**WHAT TO PRODUCE**
Each line from the one containing "The height and width of the screenshot is (840, 1401)." to the last line of the listing below must be reproduced exactly, and nothing more.

**RECORDS**
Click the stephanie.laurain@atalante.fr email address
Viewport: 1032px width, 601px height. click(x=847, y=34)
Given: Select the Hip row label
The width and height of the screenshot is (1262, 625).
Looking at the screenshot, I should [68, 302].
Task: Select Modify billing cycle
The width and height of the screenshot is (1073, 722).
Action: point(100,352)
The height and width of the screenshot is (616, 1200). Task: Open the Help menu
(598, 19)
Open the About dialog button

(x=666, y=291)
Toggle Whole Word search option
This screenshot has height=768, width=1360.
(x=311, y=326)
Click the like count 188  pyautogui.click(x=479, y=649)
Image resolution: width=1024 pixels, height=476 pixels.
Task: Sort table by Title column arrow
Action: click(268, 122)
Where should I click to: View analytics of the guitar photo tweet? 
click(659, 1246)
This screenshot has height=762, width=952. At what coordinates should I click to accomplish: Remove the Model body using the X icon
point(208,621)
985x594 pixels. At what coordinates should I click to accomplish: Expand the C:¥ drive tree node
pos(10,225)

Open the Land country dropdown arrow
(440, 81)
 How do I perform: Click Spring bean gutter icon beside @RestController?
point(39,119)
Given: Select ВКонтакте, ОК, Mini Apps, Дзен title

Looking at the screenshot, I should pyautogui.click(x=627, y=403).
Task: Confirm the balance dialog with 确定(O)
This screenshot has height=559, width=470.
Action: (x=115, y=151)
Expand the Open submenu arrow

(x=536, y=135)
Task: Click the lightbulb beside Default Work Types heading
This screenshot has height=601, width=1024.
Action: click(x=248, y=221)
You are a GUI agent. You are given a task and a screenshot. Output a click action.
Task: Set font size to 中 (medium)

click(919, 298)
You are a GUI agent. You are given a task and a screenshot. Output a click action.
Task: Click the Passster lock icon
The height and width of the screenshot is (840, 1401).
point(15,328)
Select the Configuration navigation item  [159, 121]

**TASK OUTPUT**
The height and width of the screenshot is (840, 1401).
point(15,328)
Select the Configuration navigation item  [159, 121]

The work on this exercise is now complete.